Alguna vez se habló de imaginación sociológica habilitada para penetrar en los intersticios de las categorías generales formuladas por la ciencia, sin negar por ello la validez de sus principios generales. Burguesía, clase obrera, campesinado, son definiciones nacidas del examen de la sociedad. No se comportan de la misma manera en los países industrializados y en los que emergen del colonialismo. Cada una de ellas tiene estratos y matices que responden a razones culturales. Crece la población del planeta y, a la vez, los procesos de automatización e industrialización producen masas desclasadas y marginalizadas. En los Estados Unidos, la introducción de la máquina para recoger algodón desplazó a millares de antiguos esclavos hacia Detroit y Chicago. Transformarse en obrero requería calificación y cambios profundos de forma de cultura. Una parte logró vencer el obstáculo. Otros quedaron marginados. Se impuso más tarde una economía de servicios, aparejada a la decadencia de los grandes centros industriales. El desafío fue mayor, unido a la selección racista para algunos cargos. Ahora, la computadora ha impulsado un nuevo descarte. Las masas desarraigadas plantean nuevas interrogantes.
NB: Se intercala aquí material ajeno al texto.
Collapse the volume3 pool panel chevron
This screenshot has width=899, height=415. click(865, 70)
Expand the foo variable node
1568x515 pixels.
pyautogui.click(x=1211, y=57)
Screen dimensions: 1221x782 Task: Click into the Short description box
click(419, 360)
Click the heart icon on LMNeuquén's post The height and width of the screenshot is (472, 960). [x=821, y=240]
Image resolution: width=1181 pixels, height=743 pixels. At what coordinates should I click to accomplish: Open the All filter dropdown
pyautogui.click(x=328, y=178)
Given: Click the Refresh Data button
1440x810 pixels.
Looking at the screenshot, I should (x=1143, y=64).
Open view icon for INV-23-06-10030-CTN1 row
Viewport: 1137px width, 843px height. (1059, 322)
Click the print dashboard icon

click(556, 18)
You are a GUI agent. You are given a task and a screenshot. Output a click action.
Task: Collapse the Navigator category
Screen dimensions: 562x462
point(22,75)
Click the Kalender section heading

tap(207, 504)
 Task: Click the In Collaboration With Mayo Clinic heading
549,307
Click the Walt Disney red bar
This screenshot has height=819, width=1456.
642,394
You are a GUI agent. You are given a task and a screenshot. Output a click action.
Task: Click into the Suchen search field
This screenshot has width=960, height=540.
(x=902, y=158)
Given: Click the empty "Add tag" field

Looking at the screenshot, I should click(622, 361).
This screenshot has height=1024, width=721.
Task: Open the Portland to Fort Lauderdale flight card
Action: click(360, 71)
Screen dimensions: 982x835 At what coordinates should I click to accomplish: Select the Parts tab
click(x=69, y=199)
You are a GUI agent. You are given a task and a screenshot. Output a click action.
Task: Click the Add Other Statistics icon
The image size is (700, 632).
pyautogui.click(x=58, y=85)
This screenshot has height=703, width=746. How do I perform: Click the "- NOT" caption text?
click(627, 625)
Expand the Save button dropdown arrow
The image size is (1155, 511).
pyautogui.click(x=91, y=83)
Para nosotros, en medio siglo ha habido cambios radicales. Quienes tienen mi edad, los han vivido en carne propia. Para algunos, el proceso ha sido difícil. En tan acelerada evolución, hay que tener en cuenta, además de las bien conocidas causas objetivas, el peso preponderante de la subjetividad. Se impone estudiar de cerca los grupos humanos que componen nuestra sociedad, con instrumental procedente de distintas ciencias sociales. En tan compleja contemporaneidad, el vínculo interdisciplinario es imprescindible. A la acostumbrada clasificación por edades, orígenes, condición urbana o rural, se me ocurre añadir el análisis del espacio en que todos conviven, vale decir, del barrio visto transversalmente, incluyendo la relación de sus habitantes con las instituciones. Un muestreo en profundidad que contribuya a dilucidar las expectativas de vida, la diferencia de ingresos y el arraigo de una mentalidad surgida en una cultura de la supervivencia, favorecería el diseño de políticas ajustadas —no solo en lo económico, sino también en lo cultural, lo social y lo educacional— a las exigencias de la Cuba de nuestros días.